Iran’s ambassador to The Hague denounces a recent decision by a branch of the world’s chemical arms watchdog to find Syria responsible for deployment of such weapons, as an “unbalanced” move aimed at politicization of the international organization.
On Thursday, the executive branch of the Organization for the Prohibition of Chemical Weapons (OPCW) voted 29 to three, with nine abstentions in favor of the decision to condemn Syria for, what the organization’s so-called investigators have called, use of chemical arms on the militant-held town of Lataminah in the western Hama region in March 2017.
The meeting of the politically-divided 41-member Executive Council of the OPCW in The Hague followed a report in April by the OPCW’s Investigation and Identification Team (IIT), which claimed Syrian military planes and a helicopter had use banned sarin and chlorine bombs on Lataminah .
Speaking on Saturday, the Iranian envoy, Alireza Kazemi Abadi, denounced the report as “partial and irreconcilable with the truth,” calling the very decision to task the IIT with the so-called investigation “illegitimate.”
The ambassador called the decision towards condemnation of Syria “unbalanced, politically-motivated, unacceptable, and a step towards politicization of the organization and sowing of division among its membership.”
The decision, he added, ignores many factors, including Syria’s extensive efforts towards cooperation with the OPCW, something that has been verified in reports by the organization’s secretary general too.
He underlined that many of the countries that have backed the decision used to be among those that would arm Saddam Hussein with chemical weapons and provide his military with bombing coordinates during the former Iraqi dictator’s 1980-88 war against the Islamic Republic.

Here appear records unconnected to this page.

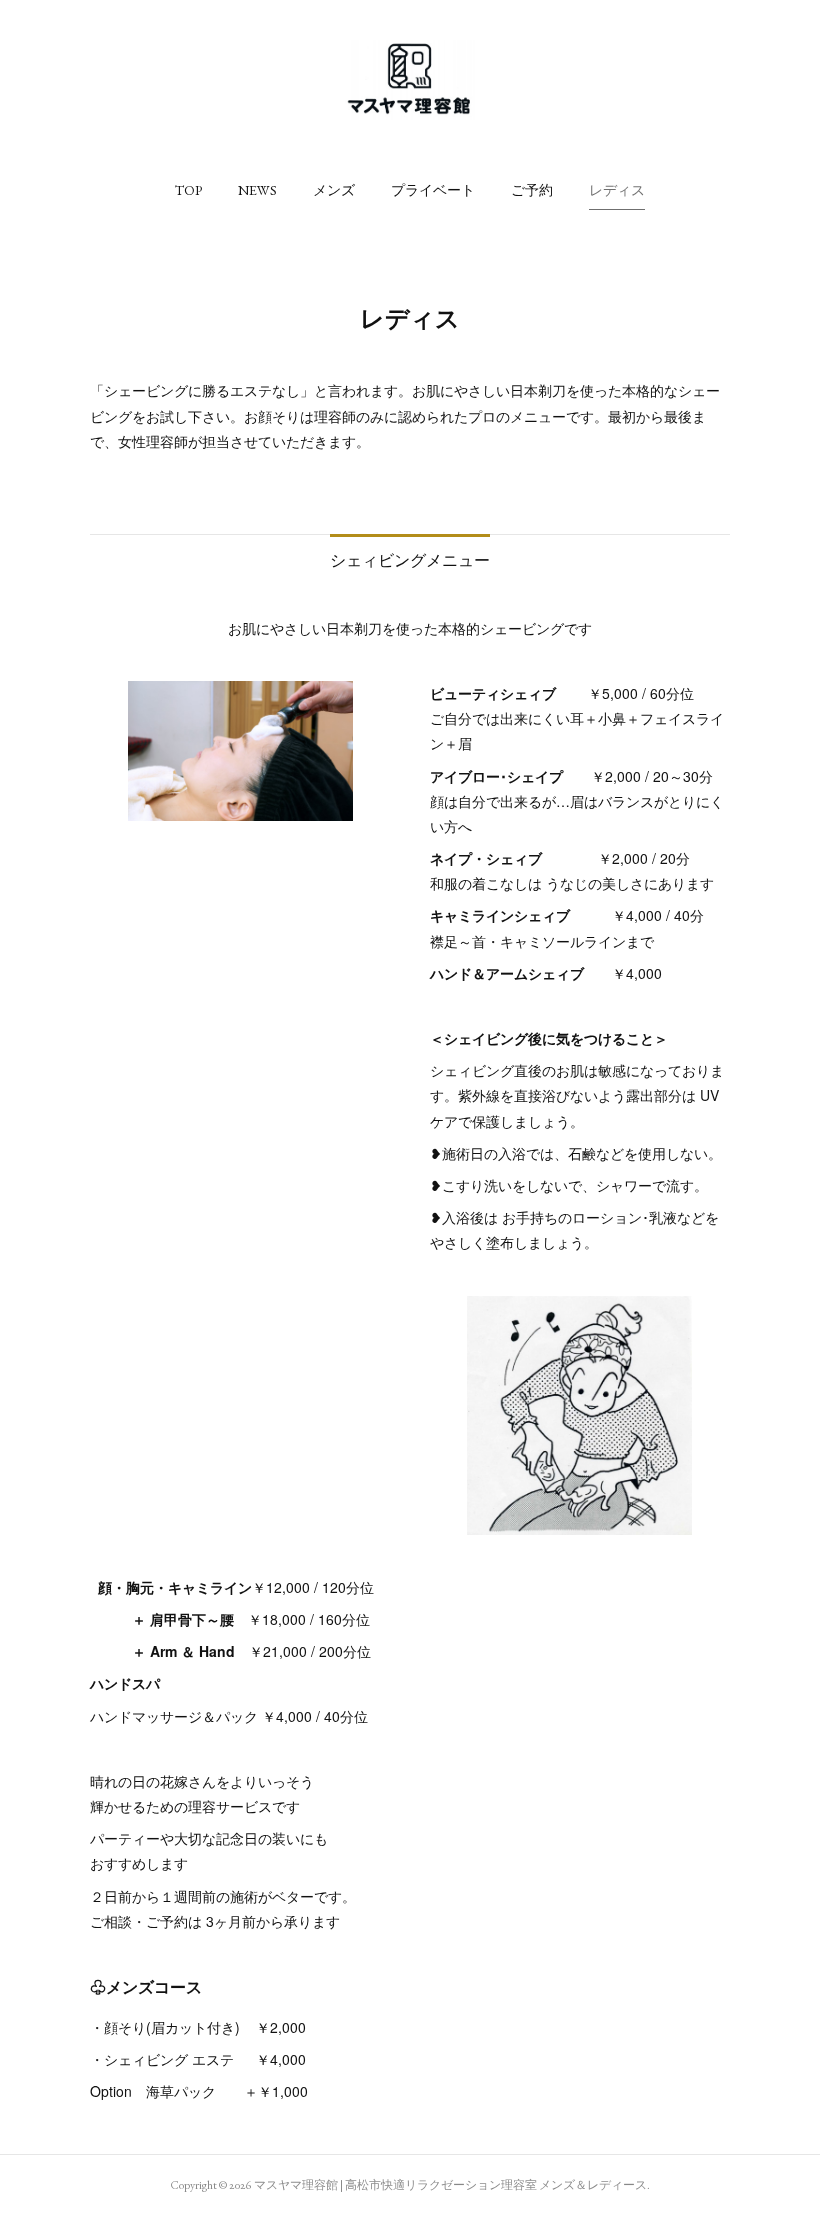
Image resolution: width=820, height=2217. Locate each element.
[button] (188, 190)
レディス (617, 190)
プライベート (433, 190)
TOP (188, 190)
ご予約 (532, 190)
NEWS (257, 190)
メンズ (334, 190)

The decision by the OPCW’s executive body, however, is yet to be put to a final vote that will come at the next meeting of the organization’s full membership, the Conference of States Parties, that is to start in late November.

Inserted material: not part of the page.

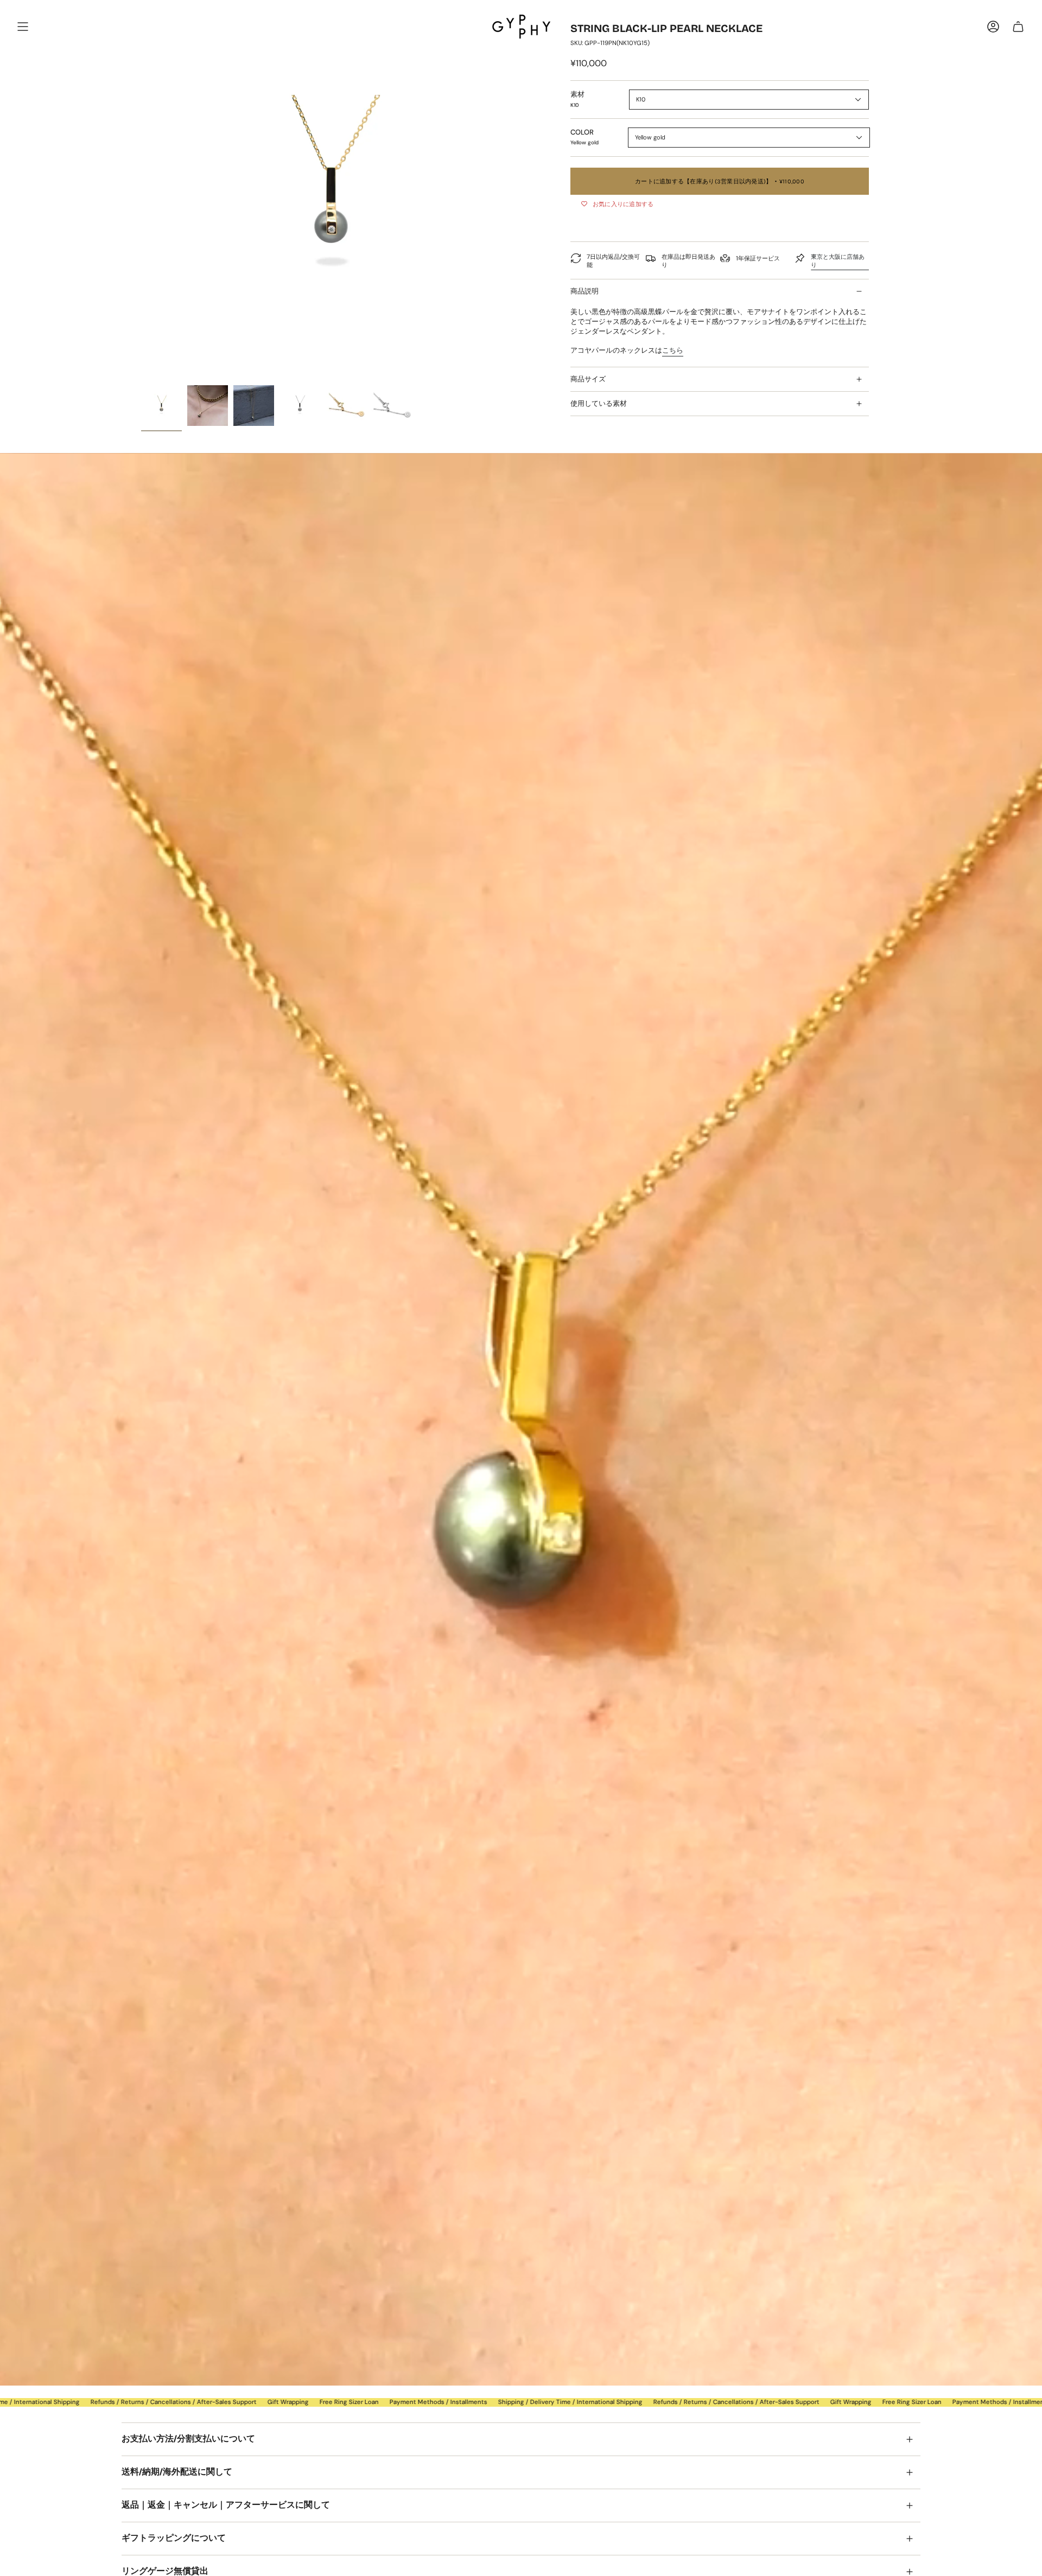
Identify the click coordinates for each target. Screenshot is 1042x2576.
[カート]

The Lataminah strikes came days before another alleged sarin assault in nearby town of Khan Shaykhun in Idlib province, which killed more than 80 people on April 4.
The Western countries rushed to blame the incident on Damascus — an allegation rejected by the Syrian government — with the United States launching several dozen Tomahawk cruise missiles at a Syrian air base, taking the lives of about 20 people including both Syrian soldiers and civilians.
The Syrian government surrendered its stockpiles of chemical weapons in 2014 to a joint mission led by the United Nations and the OPCW, which oversaw the destruction of the weaponry. However, Western governments and their allies have never stopped to point the finger at Damascus whenever an apparent chemical attack takes place.